Tissue Preparation for Immunohistochemistry

The procedure for tissue preparation for immunohistochemistry has been described previously [20]. Briefly, the pups were weighed in the morning of postnatal day 10, anesthetized, and perfused by PBS, followed by 4% paraformaldehyde fixation. The brains were removed and stored in fixative at 4 °C for 24 h followed by 30 % sucrose solution at 4 °C for 24 h for cryoprotection. The cryoprotected brains were exhaustively cut on a freezing microtome into sagittal sections at a nominal thickness of 40 µm. The serial sections were immediately placed into a cryoprotectant anti-freezing solution in consecutive order and stored at −20 °C for further processing.
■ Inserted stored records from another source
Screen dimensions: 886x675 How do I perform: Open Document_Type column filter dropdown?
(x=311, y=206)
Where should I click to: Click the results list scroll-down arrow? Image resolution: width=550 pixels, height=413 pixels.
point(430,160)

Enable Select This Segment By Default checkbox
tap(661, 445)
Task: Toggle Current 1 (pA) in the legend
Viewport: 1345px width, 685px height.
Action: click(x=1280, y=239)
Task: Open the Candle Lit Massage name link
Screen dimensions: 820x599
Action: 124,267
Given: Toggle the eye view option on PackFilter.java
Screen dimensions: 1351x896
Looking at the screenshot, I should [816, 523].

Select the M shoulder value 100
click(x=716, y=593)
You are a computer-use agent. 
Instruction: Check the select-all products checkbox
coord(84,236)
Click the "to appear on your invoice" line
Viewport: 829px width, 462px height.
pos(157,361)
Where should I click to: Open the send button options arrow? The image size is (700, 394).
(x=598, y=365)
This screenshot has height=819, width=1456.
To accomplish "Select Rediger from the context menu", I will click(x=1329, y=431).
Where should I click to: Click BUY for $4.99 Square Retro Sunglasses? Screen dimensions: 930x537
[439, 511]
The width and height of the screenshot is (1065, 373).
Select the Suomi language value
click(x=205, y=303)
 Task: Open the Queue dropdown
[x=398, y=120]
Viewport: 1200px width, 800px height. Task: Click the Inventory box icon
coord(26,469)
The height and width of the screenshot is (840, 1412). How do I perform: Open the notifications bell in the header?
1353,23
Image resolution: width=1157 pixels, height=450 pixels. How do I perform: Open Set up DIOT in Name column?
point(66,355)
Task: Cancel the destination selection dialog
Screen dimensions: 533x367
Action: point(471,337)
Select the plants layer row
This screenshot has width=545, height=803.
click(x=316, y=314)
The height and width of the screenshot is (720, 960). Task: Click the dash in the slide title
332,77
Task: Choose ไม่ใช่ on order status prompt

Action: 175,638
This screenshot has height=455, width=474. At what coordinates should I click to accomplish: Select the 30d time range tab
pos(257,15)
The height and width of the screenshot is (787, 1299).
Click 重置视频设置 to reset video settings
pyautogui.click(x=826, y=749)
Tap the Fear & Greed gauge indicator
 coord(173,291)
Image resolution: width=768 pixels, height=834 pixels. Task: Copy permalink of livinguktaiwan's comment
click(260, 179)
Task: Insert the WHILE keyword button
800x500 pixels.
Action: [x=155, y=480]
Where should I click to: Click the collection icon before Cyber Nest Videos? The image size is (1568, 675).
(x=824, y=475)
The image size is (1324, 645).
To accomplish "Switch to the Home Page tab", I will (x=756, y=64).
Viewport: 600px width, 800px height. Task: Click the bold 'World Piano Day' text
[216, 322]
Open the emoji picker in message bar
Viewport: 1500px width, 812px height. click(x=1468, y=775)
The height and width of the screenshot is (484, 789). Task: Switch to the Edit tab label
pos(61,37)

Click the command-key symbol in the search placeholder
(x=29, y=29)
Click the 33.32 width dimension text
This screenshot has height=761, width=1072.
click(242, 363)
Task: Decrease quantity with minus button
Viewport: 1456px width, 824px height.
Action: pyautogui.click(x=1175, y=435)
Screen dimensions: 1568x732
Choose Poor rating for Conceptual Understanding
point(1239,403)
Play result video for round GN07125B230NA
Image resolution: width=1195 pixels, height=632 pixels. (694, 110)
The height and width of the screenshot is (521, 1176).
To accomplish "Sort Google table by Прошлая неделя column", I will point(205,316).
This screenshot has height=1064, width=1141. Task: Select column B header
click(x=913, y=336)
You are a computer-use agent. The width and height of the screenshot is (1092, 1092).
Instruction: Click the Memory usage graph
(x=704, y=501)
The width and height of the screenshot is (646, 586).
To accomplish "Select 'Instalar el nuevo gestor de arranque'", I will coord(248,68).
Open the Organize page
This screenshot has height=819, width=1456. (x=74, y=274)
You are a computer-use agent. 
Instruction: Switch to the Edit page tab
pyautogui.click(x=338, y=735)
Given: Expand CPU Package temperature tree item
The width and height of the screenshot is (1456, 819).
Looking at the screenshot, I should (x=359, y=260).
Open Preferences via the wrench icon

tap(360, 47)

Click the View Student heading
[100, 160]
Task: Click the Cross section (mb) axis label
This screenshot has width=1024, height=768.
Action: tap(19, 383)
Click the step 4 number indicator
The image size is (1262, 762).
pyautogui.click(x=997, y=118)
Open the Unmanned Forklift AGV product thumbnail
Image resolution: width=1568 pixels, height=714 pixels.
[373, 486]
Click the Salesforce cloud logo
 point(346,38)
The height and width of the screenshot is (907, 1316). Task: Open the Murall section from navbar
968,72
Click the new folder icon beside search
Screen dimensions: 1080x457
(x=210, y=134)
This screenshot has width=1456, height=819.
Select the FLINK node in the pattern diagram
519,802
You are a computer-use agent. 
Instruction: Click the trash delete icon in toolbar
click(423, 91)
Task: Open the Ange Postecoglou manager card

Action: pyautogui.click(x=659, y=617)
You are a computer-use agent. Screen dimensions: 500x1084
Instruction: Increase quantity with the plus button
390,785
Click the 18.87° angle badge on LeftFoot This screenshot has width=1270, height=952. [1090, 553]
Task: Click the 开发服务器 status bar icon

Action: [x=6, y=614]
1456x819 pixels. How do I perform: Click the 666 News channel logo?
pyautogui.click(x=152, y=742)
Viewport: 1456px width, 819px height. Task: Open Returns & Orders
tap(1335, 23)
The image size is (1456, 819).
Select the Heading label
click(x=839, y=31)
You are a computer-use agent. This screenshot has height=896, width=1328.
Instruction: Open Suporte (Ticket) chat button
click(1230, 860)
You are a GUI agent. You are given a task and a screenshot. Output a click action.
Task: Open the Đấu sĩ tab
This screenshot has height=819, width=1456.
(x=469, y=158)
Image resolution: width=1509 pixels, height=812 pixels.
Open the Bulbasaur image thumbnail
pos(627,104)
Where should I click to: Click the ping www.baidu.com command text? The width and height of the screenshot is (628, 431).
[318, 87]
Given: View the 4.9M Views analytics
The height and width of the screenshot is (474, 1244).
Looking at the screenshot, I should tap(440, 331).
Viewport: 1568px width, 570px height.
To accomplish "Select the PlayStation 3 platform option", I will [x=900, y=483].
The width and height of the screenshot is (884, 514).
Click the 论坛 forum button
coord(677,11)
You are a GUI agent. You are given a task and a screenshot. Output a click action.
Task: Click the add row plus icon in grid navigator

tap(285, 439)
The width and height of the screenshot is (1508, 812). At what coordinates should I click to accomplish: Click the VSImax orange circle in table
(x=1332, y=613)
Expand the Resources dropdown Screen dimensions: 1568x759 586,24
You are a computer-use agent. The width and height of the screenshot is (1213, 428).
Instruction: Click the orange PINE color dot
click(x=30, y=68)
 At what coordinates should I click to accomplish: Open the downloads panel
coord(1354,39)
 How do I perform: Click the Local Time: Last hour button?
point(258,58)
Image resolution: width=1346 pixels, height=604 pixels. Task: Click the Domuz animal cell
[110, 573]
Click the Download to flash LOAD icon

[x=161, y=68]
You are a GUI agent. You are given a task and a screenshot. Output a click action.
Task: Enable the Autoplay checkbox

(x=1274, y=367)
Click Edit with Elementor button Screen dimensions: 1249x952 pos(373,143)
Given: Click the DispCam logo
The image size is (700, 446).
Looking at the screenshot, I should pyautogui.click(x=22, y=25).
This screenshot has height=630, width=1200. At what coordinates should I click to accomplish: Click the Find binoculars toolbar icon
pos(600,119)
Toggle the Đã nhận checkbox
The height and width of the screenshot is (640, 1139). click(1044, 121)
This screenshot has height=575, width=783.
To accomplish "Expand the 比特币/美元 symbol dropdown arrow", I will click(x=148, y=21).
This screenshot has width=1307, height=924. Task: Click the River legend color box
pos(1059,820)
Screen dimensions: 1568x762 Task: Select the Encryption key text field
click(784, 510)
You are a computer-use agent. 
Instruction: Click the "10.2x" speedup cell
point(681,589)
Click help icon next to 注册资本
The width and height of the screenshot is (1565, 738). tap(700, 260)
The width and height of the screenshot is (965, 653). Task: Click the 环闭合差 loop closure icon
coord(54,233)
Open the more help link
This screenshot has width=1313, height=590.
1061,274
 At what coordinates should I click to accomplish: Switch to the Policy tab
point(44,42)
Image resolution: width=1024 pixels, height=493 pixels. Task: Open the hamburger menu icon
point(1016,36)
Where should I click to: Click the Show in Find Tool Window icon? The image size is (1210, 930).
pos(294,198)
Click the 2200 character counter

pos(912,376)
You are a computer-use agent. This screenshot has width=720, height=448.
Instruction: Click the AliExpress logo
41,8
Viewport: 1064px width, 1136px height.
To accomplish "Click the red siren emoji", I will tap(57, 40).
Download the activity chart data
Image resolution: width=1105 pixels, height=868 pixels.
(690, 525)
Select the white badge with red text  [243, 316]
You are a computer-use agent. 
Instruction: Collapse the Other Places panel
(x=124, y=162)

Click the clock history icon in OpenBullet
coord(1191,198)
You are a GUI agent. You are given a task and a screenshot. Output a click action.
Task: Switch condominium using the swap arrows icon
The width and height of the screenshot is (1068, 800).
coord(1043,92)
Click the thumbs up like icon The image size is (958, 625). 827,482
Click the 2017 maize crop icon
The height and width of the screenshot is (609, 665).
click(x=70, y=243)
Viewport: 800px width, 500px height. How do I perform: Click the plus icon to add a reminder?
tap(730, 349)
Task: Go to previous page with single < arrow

Immunohistochemical Procedures

Mouse brain sections were processed as previously described [13, 20]. Antibodies for neuron-specific markers, anti-NeuN (1:4000) for granule neurons, and anti-Calbindin-D-28K (1: 4000) for Purkinje cells were used followed by biotinylated goat anti-mouse secondary IgG (1:1000). The tissue sections were then treated with an avidin-biotinylated-peroxidase kit (ABC Elite kit, Vector Laboratories, Burlingame, CA). The specificity of each antibody on the brain sections was confirmed by the absence of staining in the control experiments which lacked either primary or secondary antibodies. The immunostained sections were mounted onto gelatin-coated glass slides, examined with light microscopy, and their images were digitized by a slide scanner (LS-2000, Nikon Inc., Melville, NY).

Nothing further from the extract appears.